Personal information
- Full name: Dominic Anthony John Rigby
- Born: 17 November 1970 (age 55) Ayr, Ayrshire, Scotland
- Batting: Right-handed

Domestic team information
- 2002–2003: Scotland

Career statistics
| Competition | List A |
| Matches | 2 |
| Runs scored | 19 |
| Batting average | 19.00 |
| 100s/50s | –/– |
| Top score | 15* |
| Catches/stumpings | 1/– |
- Source: Cricinfo, 20 June 2022

= Dominic Rigby =

Scottish cricketer and administrator

Dominic Anthony John Rigby (born 17 November 1970) is a Scottish former cricketer and administrator.
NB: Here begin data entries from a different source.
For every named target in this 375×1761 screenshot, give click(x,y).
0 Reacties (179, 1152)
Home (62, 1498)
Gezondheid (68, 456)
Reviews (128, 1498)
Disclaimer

Rigby was born at Ayr in November 1970. He initially played club cricket in Scotland for Prestwick Cricket Club, he was a member of Scotland's fifteen man squad which toured Zimbabwe in 1994, where he played minor matches against Zimbabwean provincial sides. Rigby later played two List A one-day matches for Scotland against the Lancashire Cricket Board at Aberdeen in the 2nd round of the 2003 Cheltenham & Gloucester Trophy (played in 2002) and Somerset at Edinburgh in the 3rd round of the same competition (played in 2003). He scored 19 runs in these matches, with a highest score of 15 not out against the Lancashire Cricket Board. Rigby later played club cricket in Ireland for Clontarf Cricket Club until 2013.